15 Mysteries of the Rosary

The ‘Fifteen Mysteries of the Rosary’ read like a comic strip: five Joyful, five Sorrowful and five Glorious Mysteries recount the lives of Jesus and Mary.

15 Mysteries of the Rosary, 1617 – 1620, oil on panel, various artists

Illiterate churchgoers in the seventeenth century could also use the cycle of paintings as a guide when praying ten Hail Marys per mystery – a simplified version of the 150 Psalms making up the choral prayer of the monks.

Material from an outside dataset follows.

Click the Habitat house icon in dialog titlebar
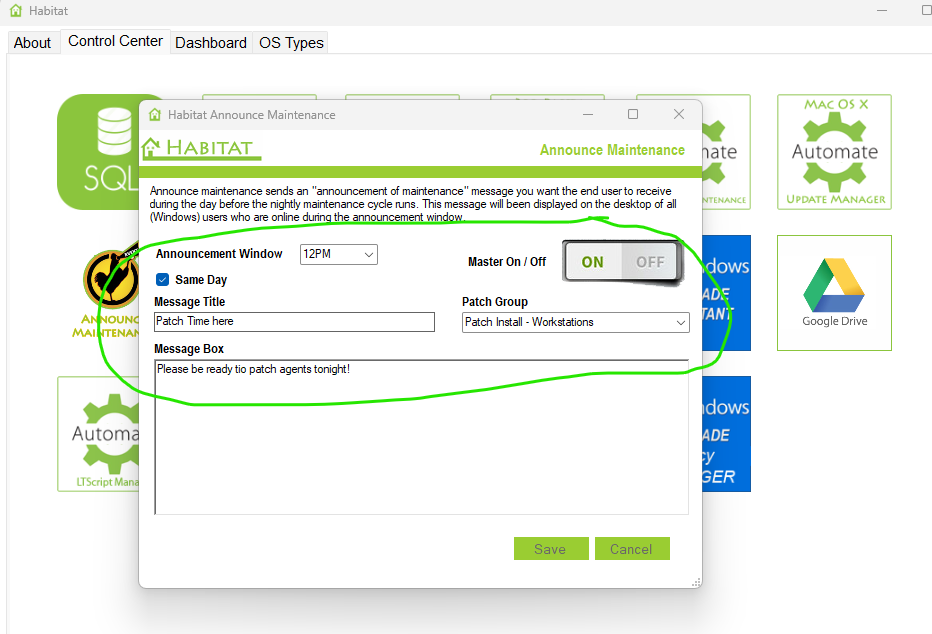 coord(155,114)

This application is a beautiful and practical translation of the Counter-Reformation idea that worshippers ought to be educated to understand their faith.

Eleven Antwerp artists, Rubens among them, worked on the cycle between 1617 and 1620. Together, they created an emotional Baroque ensemble with which you could fill a museum.
The works were commissioned by the Dominicans and each panel was sponsored. Two of the panels were funded by small contributions from a great many benefactors. The other thirteen were each paid for by an individual donor with links to St Paul’s Church: relatives of Dominican monks, prominent citizens who were later buried in the church, or choir masters of the Brotherhood of the Rosary.

It was from the latter group that the idea came of creating the Rosary Cycle in 1571, the year in chich Christian Europeans defeated the Muslim Ottomans at the Battle of Lepanto, thanks to the ‘praying of the Rosary’ by Pope Pius V, himself a Dominican. The Dominican Order has been inextricably linked with the Rosary ever since.